(Pixel coordinate grounding data)
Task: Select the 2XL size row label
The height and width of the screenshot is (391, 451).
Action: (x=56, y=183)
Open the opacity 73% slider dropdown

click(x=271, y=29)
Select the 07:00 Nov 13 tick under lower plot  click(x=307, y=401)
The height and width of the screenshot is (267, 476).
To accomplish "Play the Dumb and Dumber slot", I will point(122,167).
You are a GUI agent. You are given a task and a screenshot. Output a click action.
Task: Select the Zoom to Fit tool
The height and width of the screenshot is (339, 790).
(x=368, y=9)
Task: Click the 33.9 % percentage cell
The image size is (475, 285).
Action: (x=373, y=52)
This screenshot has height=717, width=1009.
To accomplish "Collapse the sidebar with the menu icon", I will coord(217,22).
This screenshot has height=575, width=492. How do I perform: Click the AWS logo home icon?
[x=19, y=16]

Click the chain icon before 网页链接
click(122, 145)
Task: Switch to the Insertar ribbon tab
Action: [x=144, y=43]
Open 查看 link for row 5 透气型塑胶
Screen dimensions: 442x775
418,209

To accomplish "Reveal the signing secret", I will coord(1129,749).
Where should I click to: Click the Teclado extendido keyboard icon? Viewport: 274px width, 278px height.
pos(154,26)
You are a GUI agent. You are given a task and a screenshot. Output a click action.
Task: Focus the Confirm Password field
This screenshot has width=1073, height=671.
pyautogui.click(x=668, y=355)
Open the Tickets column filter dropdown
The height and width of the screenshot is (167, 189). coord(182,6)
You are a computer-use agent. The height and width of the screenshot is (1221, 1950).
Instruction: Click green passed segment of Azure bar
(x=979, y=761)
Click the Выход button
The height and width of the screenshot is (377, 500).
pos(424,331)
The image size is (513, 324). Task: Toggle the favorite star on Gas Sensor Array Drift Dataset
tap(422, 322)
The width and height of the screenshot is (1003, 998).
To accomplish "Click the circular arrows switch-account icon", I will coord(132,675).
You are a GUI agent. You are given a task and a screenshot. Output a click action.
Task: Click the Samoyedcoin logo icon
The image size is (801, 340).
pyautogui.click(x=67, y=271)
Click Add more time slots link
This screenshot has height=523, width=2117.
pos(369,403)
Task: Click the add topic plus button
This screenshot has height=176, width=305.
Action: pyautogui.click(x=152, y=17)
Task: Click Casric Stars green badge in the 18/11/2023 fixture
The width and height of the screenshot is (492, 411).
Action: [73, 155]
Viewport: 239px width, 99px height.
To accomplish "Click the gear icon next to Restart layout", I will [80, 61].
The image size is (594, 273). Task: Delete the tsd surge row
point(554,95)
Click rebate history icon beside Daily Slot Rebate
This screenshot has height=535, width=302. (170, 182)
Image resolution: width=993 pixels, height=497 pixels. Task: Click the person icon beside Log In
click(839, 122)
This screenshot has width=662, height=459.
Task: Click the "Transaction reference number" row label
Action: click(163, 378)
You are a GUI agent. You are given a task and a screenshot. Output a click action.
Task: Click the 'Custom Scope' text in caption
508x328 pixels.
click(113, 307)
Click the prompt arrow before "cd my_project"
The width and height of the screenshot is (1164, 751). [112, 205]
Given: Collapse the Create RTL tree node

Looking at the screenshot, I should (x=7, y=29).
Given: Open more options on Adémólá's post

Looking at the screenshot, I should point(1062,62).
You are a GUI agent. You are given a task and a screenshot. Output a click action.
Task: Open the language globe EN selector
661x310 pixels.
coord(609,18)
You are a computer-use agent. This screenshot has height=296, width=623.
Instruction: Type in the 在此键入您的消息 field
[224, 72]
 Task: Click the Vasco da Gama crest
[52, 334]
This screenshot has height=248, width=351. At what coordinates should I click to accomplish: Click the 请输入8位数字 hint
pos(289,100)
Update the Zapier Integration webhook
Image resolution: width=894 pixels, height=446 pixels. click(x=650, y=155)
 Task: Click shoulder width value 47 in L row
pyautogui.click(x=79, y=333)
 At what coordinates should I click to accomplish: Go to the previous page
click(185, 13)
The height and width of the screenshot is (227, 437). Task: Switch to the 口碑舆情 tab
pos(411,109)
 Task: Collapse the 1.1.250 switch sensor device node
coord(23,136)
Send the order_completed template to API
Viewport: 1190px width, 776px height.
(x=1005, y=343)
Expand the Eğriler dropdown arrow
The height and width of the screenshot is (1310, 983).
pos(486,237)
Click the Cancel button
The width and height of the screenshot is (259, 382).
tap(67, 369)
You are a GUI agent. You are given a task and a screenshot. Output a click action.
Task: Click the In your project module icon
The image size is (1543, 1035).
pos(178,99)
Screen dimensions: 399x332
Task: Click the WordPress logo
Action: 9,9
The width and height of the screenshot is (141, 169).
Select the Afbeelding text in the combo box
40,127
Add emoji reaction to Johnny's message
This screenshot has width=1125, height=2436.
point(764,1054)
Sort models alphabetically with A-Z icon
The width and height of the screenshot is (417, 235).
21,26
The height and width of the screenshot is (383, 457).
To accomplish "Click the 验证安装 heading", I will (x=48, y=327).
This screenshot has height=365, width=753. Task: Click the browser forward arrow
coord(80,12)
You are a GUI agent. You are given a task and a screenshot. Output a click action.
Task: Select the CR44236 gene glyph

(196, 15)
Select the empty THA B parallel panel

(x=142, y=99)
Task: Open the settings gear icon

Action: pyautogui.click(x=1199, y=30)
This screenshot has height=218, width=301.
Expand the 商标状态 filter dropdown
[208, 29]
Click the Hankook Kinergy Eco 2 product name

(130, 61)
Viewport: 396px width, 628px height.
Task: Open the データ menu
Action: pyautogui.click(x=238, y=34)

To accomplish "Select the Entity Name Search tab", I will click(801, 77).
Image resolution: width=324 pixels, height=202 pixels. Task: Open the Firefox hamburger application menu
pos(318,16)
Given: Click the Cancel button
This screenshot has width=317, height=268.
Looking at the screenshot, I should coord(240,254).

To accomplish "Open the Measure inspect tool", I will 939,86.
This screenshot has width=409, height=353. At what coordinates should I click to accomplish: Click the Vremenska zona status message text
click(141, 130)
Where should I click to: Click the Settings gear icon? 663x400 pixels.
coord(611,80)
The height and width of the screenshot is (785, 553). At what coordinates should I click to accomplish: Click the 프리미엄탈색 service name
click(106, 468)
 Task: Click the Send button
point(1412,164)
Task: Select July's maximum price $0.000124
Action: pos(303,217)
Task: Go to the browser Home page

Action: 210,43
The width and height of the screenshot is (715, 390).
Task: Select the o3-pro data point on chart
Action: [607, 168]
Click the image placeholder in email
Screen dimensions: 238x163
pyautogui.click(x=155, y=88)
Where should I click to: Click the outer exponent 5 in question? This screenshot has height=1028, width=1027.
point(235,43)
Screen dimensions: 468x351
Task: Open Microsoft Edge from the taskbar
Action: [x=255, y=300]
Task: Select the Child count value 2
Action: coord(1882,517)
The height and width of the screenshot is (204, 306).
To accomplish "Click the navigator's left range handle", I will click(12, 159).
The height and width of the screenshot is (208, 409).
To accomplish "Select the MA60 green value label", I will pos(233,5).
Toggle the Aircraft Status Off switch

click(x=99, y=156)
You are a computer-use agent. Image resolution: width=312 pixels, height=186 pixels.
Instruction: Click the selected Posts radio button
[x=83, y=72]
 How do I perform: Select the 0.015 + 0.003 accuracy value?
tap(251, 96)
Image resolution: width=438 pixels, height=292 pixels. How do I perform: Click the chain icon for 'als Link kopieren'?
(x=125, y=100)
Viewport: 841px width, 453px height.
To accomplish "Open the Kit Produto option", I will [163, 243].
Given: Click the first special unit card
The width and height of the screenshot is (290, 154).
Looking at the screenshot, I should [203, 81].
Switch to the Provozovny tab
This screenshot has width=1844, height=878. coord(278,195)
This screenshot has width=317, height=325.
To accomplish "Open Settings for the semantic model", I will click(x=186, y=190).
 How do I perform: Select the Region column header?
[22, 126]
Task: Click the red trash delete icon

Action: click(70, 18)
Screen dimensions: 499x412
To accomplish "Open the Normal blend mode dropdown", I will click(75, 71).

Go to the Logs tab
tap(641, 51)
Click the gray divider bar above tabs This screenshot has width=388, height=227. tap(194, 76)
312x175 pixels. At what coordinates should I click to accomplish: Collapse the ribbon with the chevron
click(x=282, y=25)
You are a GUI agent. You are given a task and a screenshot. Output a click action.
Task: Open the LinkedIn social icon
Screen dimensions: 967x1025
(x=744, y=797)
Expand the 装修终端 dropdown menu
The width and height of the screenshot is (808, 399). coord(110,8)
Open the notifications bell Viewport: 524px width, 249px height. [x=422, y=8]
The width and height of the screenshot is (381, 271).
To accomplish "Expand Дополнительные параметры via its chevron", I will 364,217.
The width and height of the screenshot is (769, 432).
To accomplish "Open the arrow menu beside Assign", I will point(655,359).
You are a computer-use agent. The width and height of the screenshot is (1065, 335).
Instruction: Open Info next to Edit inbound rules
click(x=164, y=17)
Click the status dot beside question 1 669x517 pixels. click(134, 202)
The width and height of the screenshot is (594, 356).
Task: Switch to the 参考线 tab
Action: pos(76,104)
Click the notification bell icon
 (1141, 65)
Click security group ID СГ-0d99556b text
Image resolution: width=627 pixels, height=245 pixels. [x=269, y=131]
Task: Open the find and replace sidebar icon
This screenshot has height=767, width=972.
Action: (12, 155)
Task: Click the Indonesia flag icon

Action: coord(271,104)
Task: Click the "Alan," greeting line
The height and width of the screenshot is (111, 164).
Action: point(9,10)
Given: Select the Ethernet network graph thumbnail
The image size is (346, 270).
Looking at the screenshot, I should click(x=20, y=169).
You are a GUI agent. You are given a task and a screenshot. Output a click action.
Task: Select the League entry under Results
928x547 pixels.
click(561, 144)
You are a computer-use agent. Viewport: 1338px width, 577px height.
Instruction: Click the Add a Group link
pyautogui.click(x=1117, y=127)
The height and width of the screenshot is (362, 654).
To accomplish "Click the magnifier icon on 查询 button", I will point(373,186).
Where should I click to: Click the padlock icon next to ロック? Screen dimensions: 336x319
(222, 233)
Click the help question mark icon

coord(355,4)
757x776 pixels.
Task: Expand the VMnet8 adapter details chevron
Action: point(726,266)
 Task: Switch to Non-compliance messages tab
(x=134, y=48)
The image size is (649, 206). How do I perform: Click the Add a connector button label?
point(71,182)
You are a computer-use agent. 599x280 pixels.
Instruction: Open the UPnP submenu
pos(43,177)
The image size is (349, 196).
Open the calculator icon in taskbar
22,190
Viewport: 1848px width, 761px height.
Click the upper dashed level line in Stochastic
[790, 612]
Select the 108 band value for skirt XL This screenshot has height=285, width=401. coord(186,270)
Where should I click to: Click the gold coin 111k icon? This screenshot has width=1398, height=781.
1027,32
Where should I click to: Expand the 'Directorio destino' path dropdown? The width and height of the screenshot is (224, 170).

### [Exercise]
Lines from the top of the entries through the line with "The height and width of the screenshot is (267, 476)." are to be transcribed exactly, and nothing more.

### [Worked solution]
Task: Select the 2XL size row label
The height and width of the screenshot is (391, 451).
Action: (x=56, y=183)
Open the opacity 73% slider dropdown

click(x=271, y=29)
Select the 07:00 Nov 13 tick under lower plot  click(x=307, y=401)
The height and width of the screenshot is (267, 476).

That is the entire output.